February 2026 \ News \ COVER STORY — PIONEERING INDIAN CARDIOLOGY
Where Hearts Heal

From pioneering India’s early cardiology breakthroughs to championing affordable heart care, Dr M. Khalilullah’s life’s work reflects a rare union of medical excellence and moral purpose.

By Yogesh Sood, Sayantan Chakravarty, (Pictures by: Sipra Das)

Parallel to his clinical work ran a deep commitment to teaching and knowledge-building. Dr Khalilullah played a pivotal role in shaping postgraduate cardiology training, mentoring hundreds of students who would later head departments, institutions, and professional bodies across India. His editorial stewardship of the Indian Heart Journal strengthened its scientific rigour, while his presidency of the Cardiological Society of India reflected the respect he commanded within the profession.

Honours followed: the Dr B.C. Roy National Award and Padma Shri in 1984, the Padma Bhushan in 1990, and numerous lifetime achievement awards. Yet recognition never became the centre of his narrative. A larger question continued to preoccupy him: how to ensure that the rapid advances in cardiology did not become inaccessible to those without means.

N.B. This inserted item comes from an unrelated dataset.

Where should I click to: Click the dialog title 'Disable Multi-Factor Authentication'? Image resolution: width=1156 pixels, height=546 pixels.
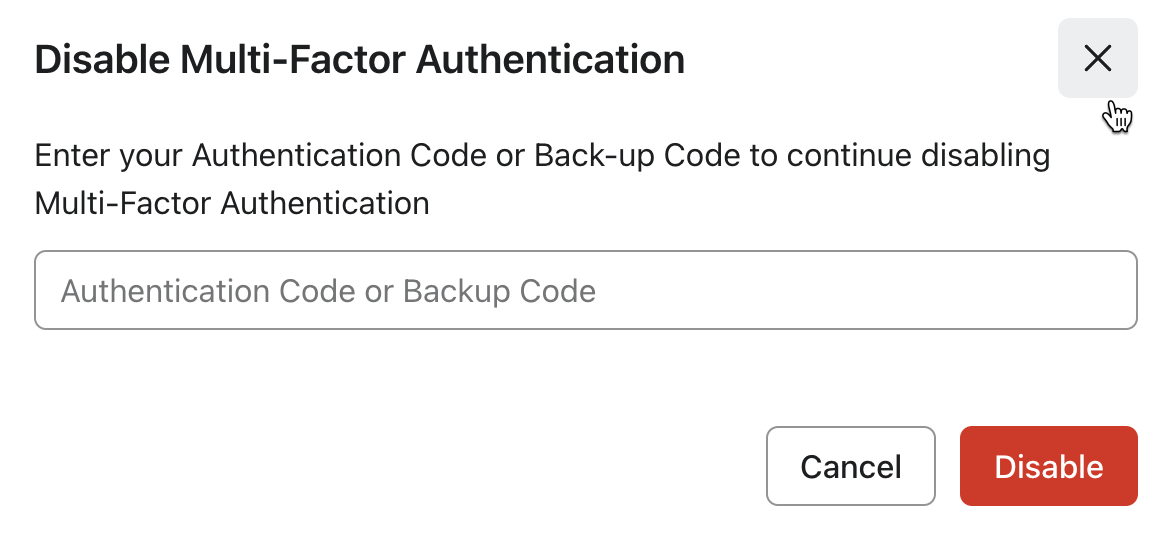359,60
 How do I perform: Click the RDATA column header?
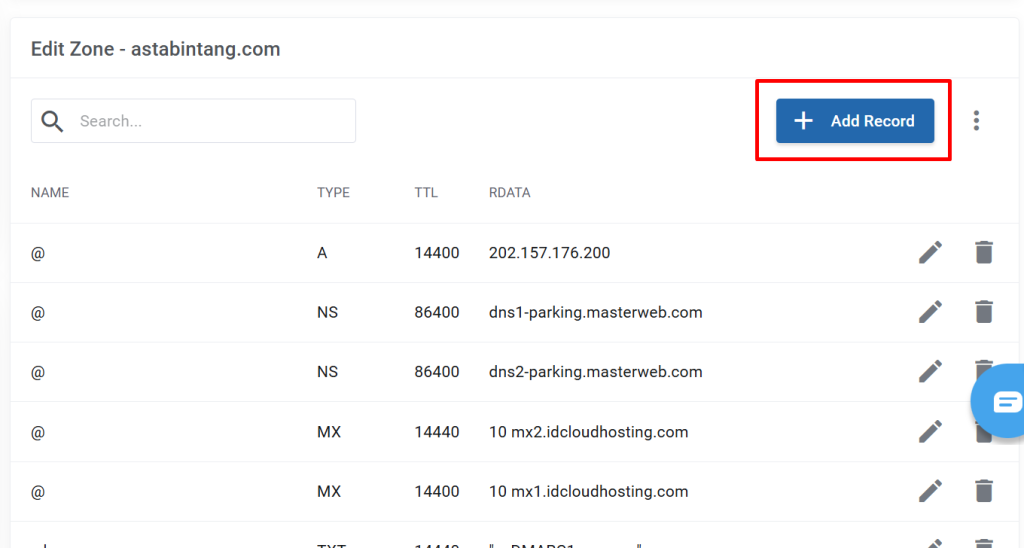tap(509, 193)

By the time Dr Khalilullah stepped away from government service, his imprint on Indian cardiology was deeply established. From developing the country’s first indigenous pacemaker to building one of its most influential public cardiology departments, his career mirrored the speciality’s maturation. Clinical electrophysiology, catheter ablation, interventional cardiology, and structured postgraduate training were not abstract achievements but carefully embedded practices within public institutions.

It was this lifelong concern for access and ethics that shaped his next chapter.

The Heart Centre: Where Care Comes Before Cost

When Dr Khalilullah founded The Heart Centre in New Delhi, it was conceived not as a high-margin private institution, but as a principled counter-model to the growing corporatisation of cardiac care. The Centre was built on a simple but uncompromising belief: excellence need not be priced beyond reach, and compassion must remain central to medicine rather than peripheral to it.